Personally, I self-identify with the variable number of scientists and scholars who are either atheist or agonistic, although I find this unrelated to this discussion. I also firmly believe in the scientific theories regarding the origins of the universe, evolution and many other things that a lot of religious people may find objectionable. However, I do not think that there is any value in arguing that science and religion are incompatible. Simply put, I believe that science and religion are not self-contained independent beings but exist only in so much that people and institutions exist that hold religious beliefs and scientific ideas. In my work in history, psychiatry, and public health, my subject is the human and the human condition, and I continue to learn that both are ever evolving, changing and without any discernible essence.

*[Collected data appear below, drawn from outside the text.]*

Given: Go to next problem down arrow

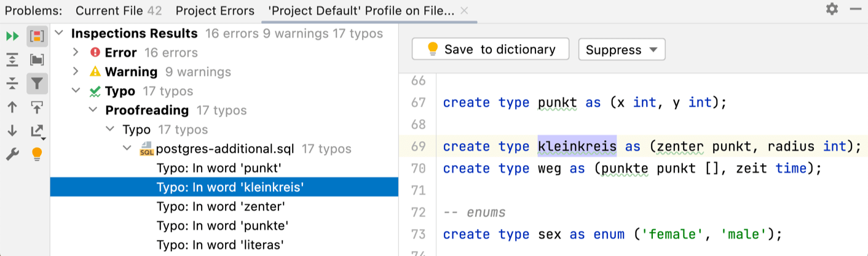Looking at the screenshot, I should pyautogui.click(x=12, y=130).
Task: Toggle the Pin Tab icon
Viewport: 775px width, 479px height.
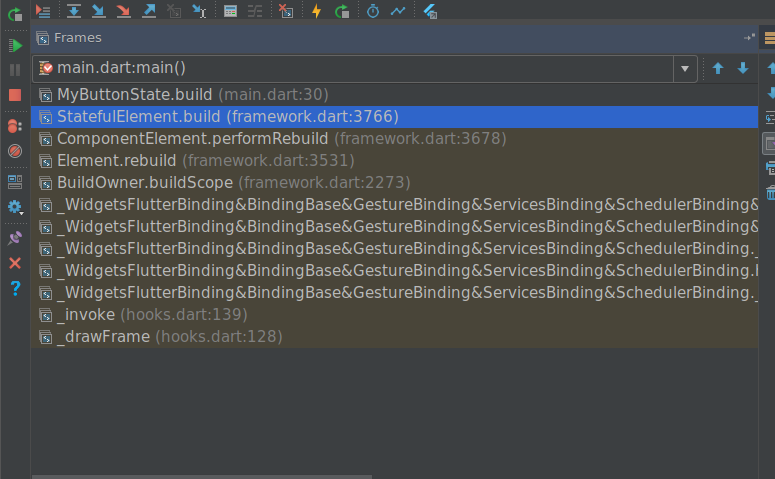Action: (15, 238)
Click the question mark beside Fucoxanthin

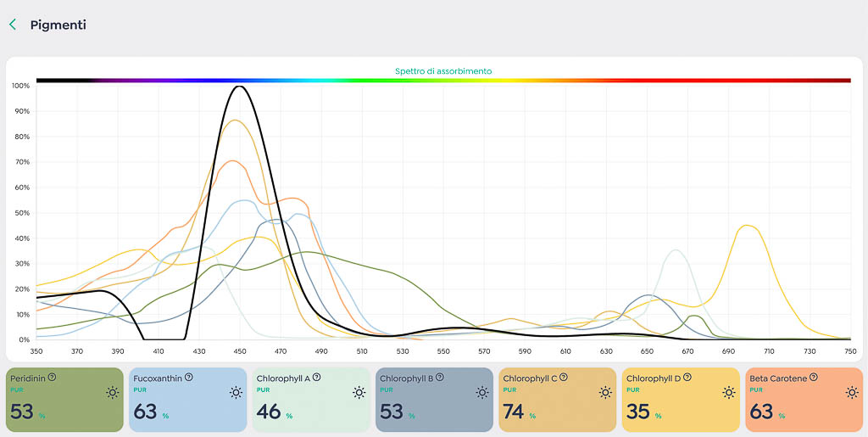(x=188, y=378)
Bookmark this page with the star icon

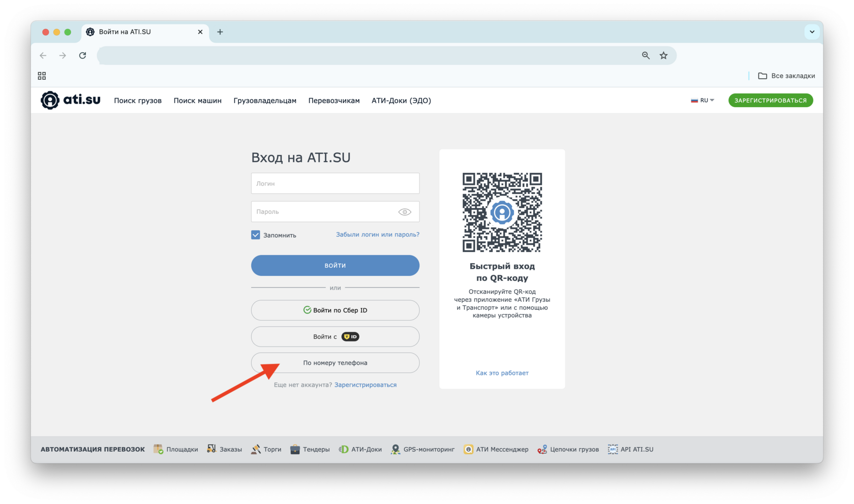pos(663,55)
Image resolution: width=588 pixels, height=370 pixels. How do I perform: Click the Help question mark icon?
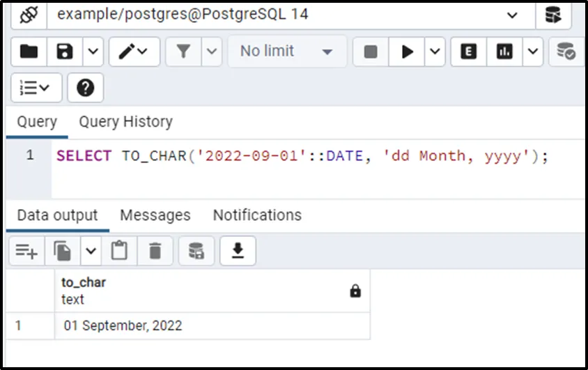pyautogui.click(x=85, y=88)
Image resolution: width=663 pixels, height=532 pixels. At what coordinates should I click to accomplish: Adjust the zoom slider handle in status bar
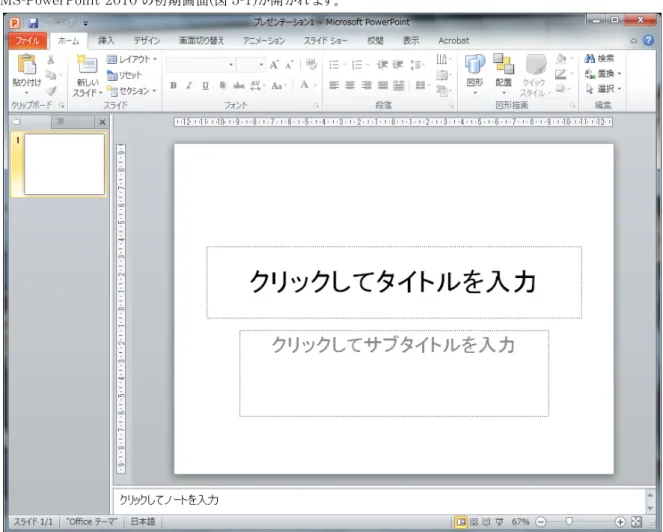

Science and religion have a life together because they reside together in the minds and in the lives of so many people. As a scholar, I simply do not have an ideological position on whether science and religion should or shouldn’t, could or couldn’t reside together. My questions are about the inequality in the production and distribution of knowledge and resources in both sciences and religions among people of different races and gender. I ask about the disenfranchisement of groups of people. I ask about the structures of authority governing these different and ever-changing paradigms. I care immensely about how women, queer individuals and communities, minority groups, and communities that are socially and/or economically disadvantaged are commonly and continuously marginalized and disenfranchised in most arenas of sciences and religions. And it is this that I believe we should be wondering and arguing about!

Ahmed Ragab is a scholar of science and religion. He is a physician, a historian of medicine and directs the Program for Science and Religion at Harvard Divinity School.